Hawthorne
came there by way of the Brook Farm experiment. How, with his reserved
and solitary mode of life, he should have embarked in such a gregarious
enterprise is not very clear; but the election of General Harrison had
deprived him of a small government office--it seems as if Webster might
have interfered in his behalf--his writings brought him very little, and
perhaps he hardly knew what to do with himself.
All accounts agree that he joined the West Roxbury association of his
own free-will, and without solicitation of any kind. He not only threw
himself into this hazardous scheme with an energy that astounded his
friends but he embarked in it all the money he had in the world, which
was nearly a thousand dollars. He has left no explanation from which we
might infer what his hopes or his motives were.
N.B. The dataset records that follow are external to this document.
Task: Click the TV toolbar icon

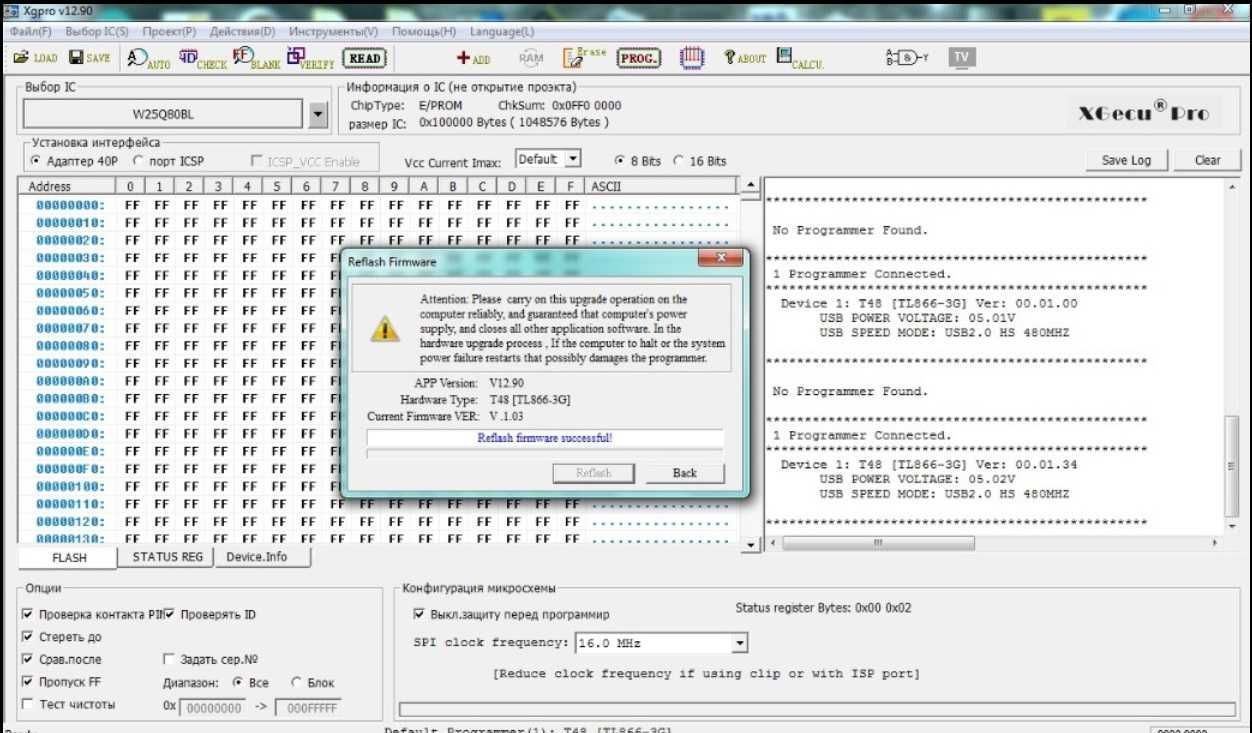Action: pyautogui.click(x=961, y=57)
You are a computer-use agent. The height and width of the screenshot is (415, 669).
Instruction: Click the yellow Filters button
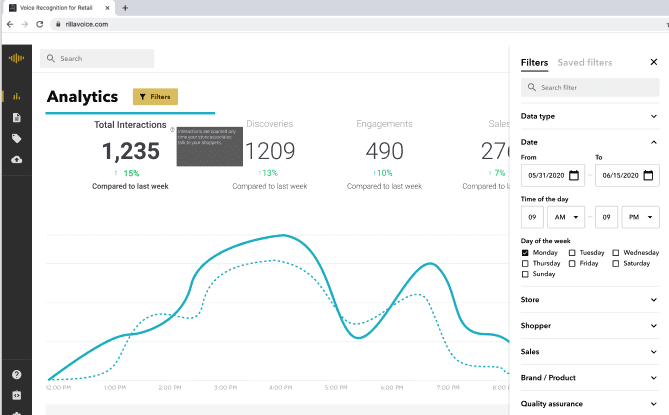click(155, 97)
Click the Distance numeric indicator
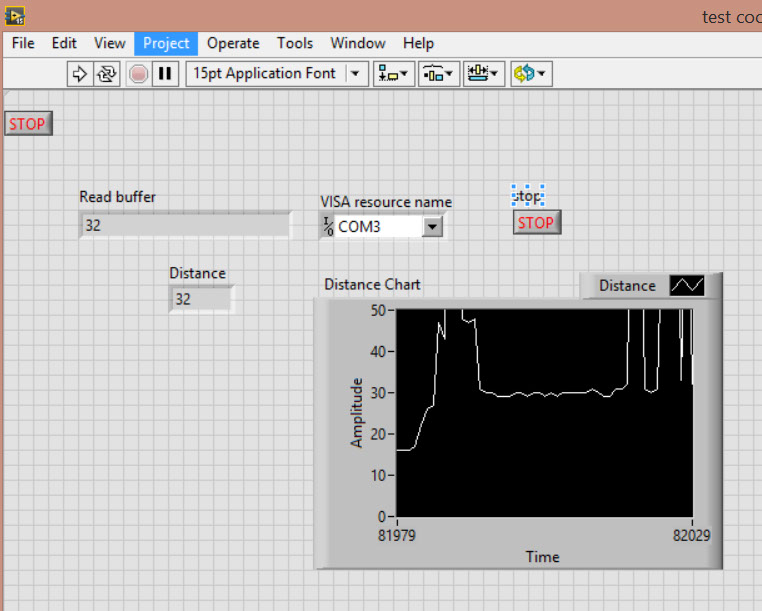762x611 pixels. [201, 299]
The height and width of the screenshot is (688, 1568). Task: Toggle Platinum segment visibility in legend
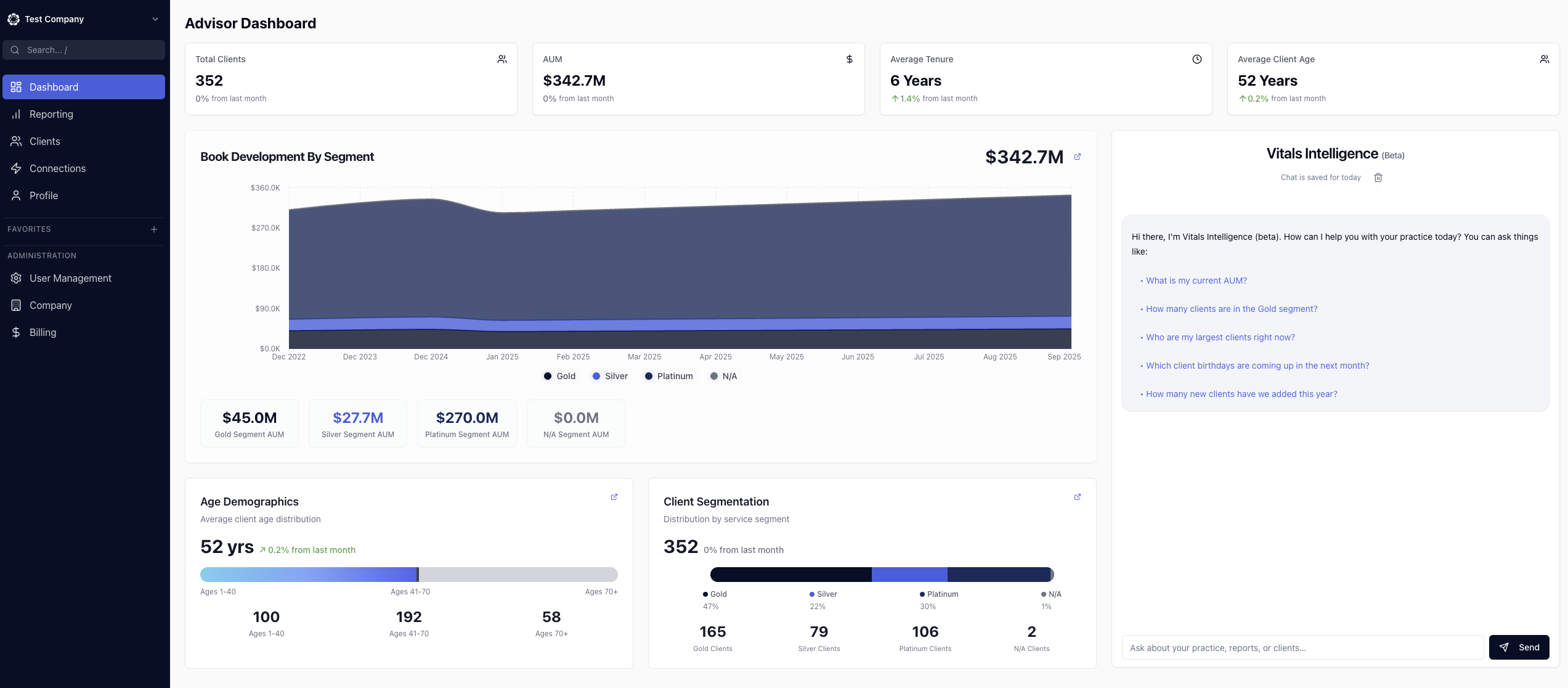(668, 376)
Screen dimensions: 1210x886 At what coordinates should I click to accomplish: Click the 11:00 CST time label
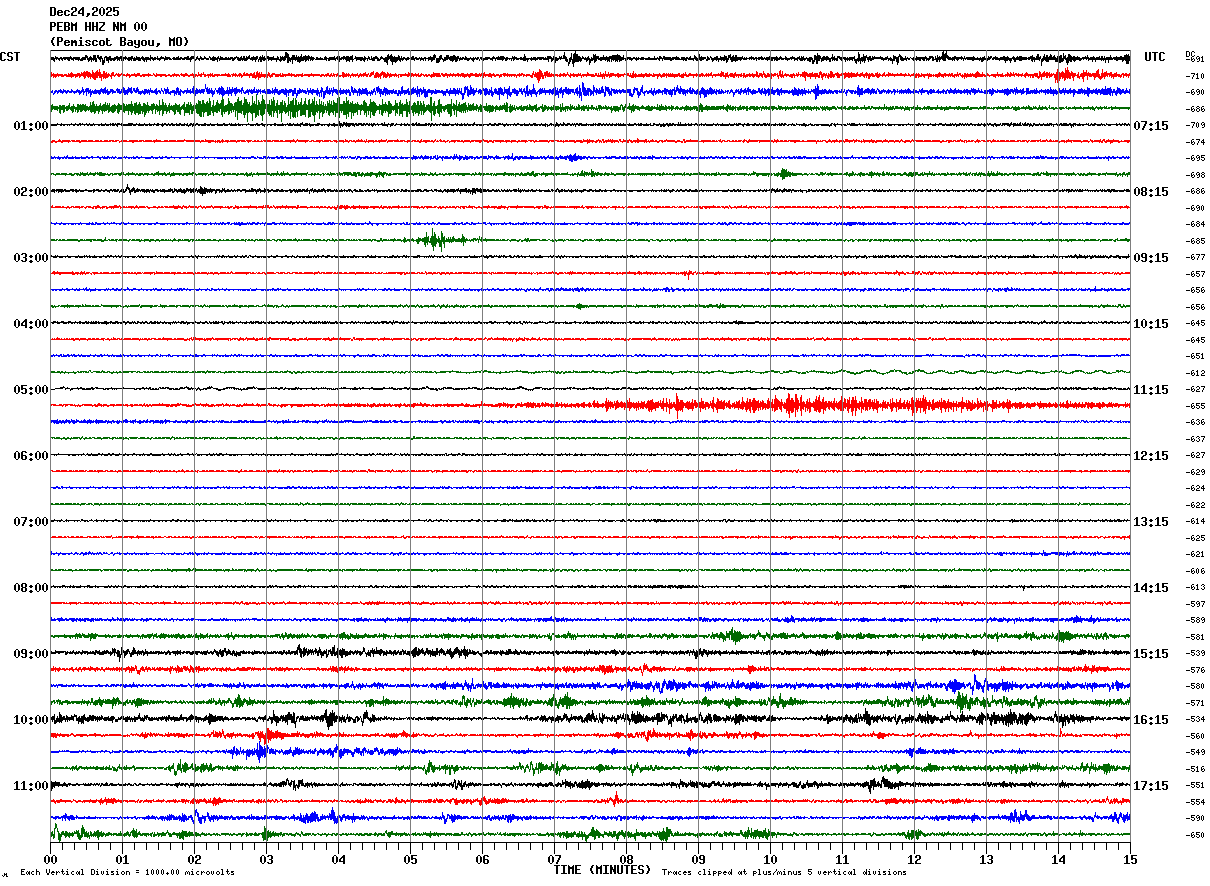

Since three wise men went to sea in a bowl, or the army of German
children set out for the Holy Land in the twelfth century, there was
never a more hare-brained or chimerical undertaking. I once knew of a
boy who after much reading of Robinson Crusoe, started for the woods at
five o'clock of a summer afternoon, with the full intention of spending
the night there alone. He took with him a light fowling-piece, and some
crackers in his jacket pocket. He gathered some berries and shot some
small birds, and cooked them after the Indian fashion. When it grew
dark, however, he became frightened and climbed into a tree; but he
could not sleep there, and finally returned home about one o'clock in
the morning to find his family in great agitation.